* Описание задачи *
Верни из данных каждую строку, в которой есть слово «return».

Записи из источника данных:

—————

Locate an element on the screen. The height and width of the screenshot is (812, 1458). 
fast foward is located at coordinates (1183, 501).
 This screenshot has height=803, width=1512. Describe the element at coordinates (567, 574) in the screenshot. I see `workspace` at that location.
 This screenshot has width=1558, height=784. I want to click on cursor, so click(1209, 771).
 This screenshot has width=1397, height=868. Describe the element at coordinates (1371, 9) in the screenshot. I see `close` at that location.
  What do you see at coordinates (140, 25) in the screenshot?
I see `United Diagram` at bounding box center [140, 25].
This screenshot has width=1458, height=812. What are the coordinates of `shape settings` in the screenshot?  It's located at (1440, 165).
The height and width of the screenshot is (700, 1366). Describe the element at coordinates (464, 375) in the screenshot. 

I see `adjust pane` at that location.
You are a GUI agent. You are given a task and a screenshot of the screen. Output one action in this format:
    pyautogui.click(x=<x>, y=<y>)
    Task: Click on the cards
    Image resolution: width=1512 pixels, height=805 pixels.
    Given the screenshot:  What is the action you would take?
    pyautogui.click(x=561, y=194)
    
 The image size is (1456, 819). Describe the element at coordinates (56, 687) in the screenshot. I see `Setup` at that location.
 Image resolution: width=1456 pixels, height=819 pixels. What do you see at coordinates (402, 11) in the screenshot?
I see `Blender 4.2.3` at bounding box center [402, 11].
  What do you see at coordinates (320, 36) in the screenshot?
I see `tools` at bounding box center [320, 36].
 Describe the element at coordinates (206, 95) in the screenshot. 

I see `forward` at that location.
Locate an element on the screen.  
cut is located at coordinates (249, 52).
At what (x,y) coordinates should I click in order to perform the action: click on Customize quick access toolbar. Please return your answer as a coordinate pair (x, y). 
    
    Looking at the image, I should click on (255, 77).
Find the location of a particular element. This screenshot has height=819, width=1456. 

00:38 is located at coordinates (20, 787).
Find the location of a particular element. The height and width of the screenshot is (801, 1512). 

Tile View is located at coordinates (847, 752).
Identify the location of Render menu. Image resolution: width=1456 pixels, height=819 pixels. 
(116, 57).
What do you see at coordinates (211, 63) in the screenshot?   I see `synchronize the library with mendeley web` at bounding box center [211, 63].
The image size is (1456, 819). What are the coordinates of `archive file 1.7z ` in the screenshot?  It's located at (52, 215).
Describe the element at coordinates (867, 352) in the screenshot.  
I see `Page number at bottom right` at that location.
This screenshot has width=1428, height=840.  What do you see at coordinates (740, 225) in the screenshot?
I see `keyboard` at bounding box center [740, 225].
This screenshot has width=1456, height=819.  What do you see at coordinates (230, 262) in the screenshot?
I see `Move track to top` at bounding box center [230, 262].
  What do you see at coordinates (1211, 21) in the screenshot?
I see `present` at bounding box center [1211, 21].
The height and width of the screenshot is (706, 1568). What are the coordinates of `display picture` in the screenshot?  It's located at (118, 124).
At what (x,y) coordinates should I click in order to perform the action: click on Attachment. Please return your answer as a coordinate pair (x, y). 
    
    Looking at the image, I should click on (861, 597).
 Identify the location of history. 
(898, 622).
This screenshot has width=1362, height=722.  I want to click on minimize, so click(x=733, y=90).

—————

* Результат задачи *
At what (x,y) coordinates should I click in order to perform the action: click on Customize quick access toolbar. Please return your answer as a coordinate pair (x, y). 
At what (x,y) coordinates should I click in order to perform the action: click on Attachment. Please return your answer as a coordinate pair (x, y). 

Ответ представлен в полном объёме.